Plus que le tsunami qui a balayé les préfectures de Miyagi, Iwate et Fukushima, c'est le nom de cette dernière que l'histoire retiendra avant tout, devenue pour beaucoup synonyme de désastre atomique. Certes, personne n'est décédé du fait des explosions d'hydrogène et des radiations dégagées par le complexe atomique dans les heures et jours suivants. Pourtant, quelque 1.650 personnes sont mortes lors de l'évacuation ou à cause d'une brutale dégradation de leurs conditions de vie.

Trois ans après, tous les corps des victimes n'ont pas été retrouvés, et la reconstruction des zones détruites piétine, à l'image du site de Fukushima. Quelque 270.000 personnes n'ont encore pu regagner leurs maisons, détruites par le raz-de-marée ou rendues inhabitables par la radioactivité. Plus de 100.000, souvent âgées, vivent toujours dans des habitations provisoires préfabriquées où elles souffrent de la promiscuité.
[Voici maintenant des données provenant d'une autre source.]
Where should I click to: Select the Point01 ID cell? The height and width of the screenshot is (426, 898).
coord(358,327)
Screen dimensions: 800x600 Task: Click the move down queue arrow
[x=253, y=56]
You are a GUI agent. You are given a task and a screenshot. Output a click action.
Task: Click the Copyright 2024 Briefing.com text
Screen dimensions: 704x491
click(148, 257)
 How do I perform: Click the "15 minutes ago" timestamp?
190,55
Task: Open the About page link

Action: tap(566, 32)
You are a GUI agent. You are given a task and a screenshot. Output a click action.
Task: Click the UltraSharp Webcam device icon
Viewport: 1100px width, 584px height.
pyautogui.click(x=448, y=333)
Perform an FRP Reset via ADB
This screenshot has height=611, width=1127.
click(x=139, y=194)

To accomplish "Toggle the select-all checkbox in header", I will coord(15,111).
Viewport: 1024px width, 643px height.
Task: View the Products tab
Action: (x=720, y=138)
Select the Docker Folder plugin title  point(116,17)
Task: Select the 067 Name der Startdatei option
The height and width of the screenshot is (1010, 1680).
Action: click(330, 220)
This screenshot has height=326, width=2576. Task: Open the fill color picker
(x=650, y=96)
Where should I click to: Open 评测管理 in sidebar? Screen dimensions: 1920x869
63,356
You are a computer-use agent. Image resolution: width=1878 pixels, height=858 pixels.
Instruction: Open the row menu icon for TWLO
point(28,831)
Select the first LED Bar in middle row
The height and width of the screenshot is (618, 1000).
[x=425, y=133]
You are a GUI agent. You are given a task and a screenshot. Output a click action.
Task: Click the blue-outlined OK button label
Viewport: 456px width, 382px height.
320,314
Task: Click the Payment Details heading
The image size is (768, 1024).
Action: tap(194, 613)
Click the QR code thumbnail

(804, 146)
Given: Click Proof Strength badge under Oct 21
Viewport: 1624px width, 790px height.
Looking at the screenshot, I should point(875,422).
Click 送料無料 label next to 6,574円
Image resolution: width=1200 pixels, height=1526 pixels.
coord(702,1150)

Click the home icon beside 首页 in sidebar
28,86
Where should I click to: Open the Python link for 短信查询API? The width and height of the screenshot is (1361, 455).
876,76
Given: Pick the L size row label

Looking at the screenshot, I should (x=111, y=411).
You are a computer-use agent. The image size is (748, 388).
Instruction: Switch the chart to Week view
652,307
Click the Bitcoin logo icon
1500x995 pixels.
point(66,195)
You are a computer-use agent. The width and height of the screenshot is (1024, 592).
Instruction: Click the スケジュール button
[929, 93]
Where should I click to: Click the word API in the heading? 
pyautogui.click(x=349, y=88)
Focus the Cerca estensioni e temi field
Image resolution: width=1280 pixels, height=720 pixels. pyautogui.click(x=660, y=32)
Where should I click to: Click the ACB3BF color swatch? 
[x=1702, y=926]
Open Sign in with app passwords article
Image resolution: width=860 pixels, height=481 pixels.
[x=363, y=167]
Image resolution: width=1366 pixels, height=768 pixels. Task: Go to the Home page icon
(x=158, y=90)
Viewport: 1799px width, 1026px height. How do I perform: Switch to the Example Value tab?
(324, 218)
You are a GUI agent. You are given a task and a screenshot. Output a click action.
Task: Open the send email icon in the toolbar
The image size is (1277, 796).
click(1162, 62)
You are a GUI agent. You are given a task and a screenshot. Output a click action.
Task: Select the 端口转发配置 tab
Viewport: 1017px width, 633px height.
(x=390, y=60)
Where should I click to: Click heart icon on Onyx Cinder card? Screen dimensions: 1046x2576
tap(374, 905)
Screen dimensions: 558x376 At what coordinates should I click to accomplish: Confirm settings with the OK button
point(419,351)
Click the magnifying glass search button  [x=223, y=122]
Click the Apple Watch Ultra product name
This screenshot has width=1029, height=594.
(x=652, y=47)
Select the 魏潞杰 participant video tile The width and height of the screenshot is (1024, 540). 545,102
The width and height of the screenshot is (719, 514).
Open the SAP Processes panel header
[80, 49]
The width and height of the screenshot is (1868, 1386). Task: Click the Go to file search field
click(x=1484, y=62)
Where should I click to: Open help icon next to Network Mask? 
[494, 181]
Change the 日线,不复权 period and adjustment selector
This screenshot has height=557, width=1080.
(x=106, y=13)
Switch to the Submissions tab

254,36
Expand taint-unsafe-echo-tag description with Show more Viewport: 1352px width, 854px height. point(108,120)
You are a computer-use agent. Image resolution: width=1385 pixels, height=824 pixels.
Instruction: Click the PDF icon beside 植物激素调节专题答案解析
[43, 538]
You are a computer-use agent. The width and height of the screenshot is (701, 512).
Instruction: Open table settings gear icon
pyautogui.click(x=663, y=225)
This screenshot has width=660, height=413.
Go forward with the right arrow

Malgré les promesses répétées du gouvernement, beaucoup risquent de ne pas être relogées avant plusieurs années. Seulement 3,5% des maisons pérennes promises ont été construites dans les provinces d'Iwate et Miyagi. Quant aux ex-habitants des environs de Fukushima, certains ne reviendront jamais dans leur maison parce qu'ils n'y seront pas autorisés ou ne veulent tout bonnement pas, à cause de la peur de contamination radioactive.

Certains vont même jusqu'à s'opposer à la levée de l'interdiction de séjour encore en vigueur dans la plupart des communes évacuées, car la fin de cette mesure peut aussi signifier l'arrêt des indemnités pécuniaires versées, qu'ils choisissent de rentrer ou non. Selon une enquête de la chaîne publique NHK, 95% des Japonais se disent encore anxieux au sujet de la situation à la centrale accidentée Fukushima Daiichi.

80% pensent que le rôle de l'énergie nucléaire doit être réduit autant que possible. Mais le gouvernement Abe est pour sa part décidé à remettre en service les réacteurs qui seront jugés sûrs par l'Autorité de régulation nucléaire. Tout en promettant une augmentation de l'usage des énergies renouvelables, aujourd'hui très limité.